多種的洗脫液也能被用於洗脫靶寡核苷酸，條件是能它們增加pH。從一種雜質中分離一種靶寡核苷酸無需隨著時間的過去實質上增加其鹽濃度而就能完成。適合的洗脫液是那些開始的pH值適合靶寡核苷酸結合到可滴定的陰離子交換成分上，並且隨著時間的過去，pH增加使得可滴定的陰離子交換成分不能結合靶寡核苷酸的洗脫液。在一個實施方案中，該洗脫液實質上不含有金屬鹽。
本發明的方法能被用於從多種雜質中分離靶寡核苷酸。這樣的雜質包括任何具有與靶寡核苷酸不同分子結構的化合物。在一個實施方案中，要與靶寡核苷酸分離的雜質是與靶寡核苷酸相比具有更短長度的一或更多種寡核苷酸(如，一種或更多種失敗序列)。在該實施方案中，雜質(即，與靶寡核苷酸相比具有更短長度的一種或更多種寡核苷酸)在比靶寡核苷酸更低的pH下洗脫。在另一個實施方案中，要與靶寡核苷酸分離的雜質包含一種或更多種鹽，尤其是金屬鹽。
本發明的方法也能被用於增加靶寡核苷酸的濃度。在一個實施方案中，靶寡核苷酸是通過用比最初包含該靶寡核苷酸的體積還少體積的溶液洗脫該靶寡核苷酸而被濃縮的。
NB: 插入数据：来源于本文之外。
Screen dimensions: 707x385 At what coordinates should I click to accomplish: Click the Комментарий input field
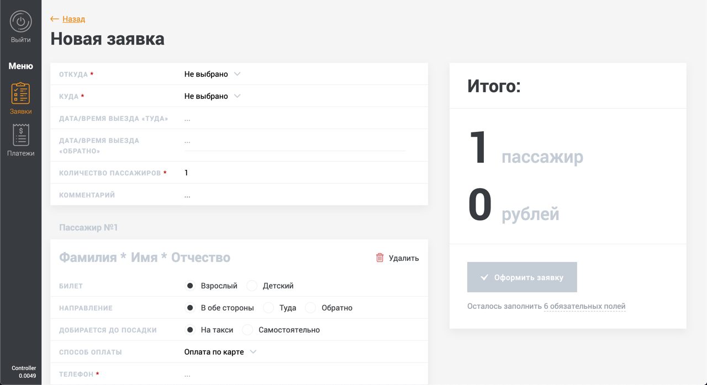coord(293,195)
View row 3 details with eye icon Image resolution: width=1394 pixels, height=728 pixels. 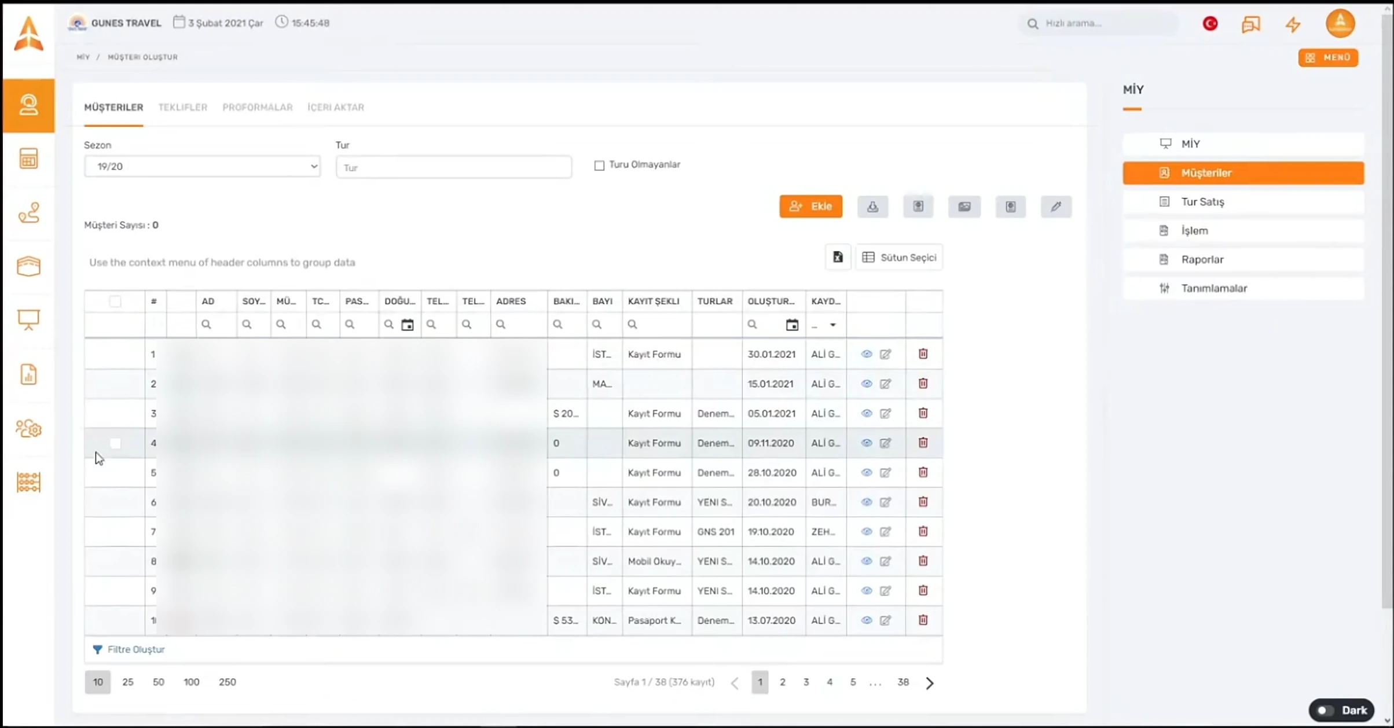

本發明的方法的有利之處在於他們避免了分離或純化寡核苷酸通常所需的耗費更多精力和時間的常規步驟。為了減少了在分離寡核苷酸中所需步驟的數目，本發明提供了一種用於大規模地純化寡核苷酸的快速、簡單、更有效和花費更低的方法，發明詳述本發明的優選的實施方案描述如下。
本發明涉及從雜質中分離或純化寡核苷酸的方法。在本文中，術語「分離」和「純化」可被互換地使用，並涉及一個以物理方式將具有特定分子結構的寡核苷酸從具有不同分子結構的雜質中分離的過程。這種分離可以是部分的或全部的。
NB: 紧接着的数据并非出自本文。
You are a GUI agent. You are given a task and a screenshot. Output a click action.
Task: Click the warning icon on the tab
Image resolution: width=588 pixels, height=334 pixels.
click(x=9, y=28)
在本文中定義的「寡核苷酸」包括通過任選地修飾的磷酸二酯鍵共價連接的核苷酸的一種寡聚物或聚合物。核苷酸具有一種共有的結構，包含一個任選地修飾的磷酸酯基團，其連接著一個戊糖，該戊糖依次連接著一個有機鹼基。如果該戊糖是核糖，則該核酸就是RNA並且該核苷酸就是核糖核苷酸。如果該戊糖是2′-脫氧核糖，則該核酸就是DNA並且該核苷酸就是脫氧核糖核苷酸。在具有大於大約2的pH值的水溶液中，核酸的十分親水的糖-磷酸酯聚合物骨架為每一個磷酸二酯提供了一個負電荷還為每一個末端的磷酸單酯提供了一或兩個負電荷。因而，寡核苷酸是聚陰離子，它們擁有的淨負電荷近似地與它們的長度成比例。不同種類的鹼基可以結合到戊糖上，但是五種鹼基在天然來源的DNA和RNA中佔支配地位，它們是腺嘌呤(「A」)、胸腺嘧啶(「T」，主要在DNA中)、尿嘧啶(「U」，主要在RNA中)、鳥嘌呤(「G」)和胞嘧啶(「C」)。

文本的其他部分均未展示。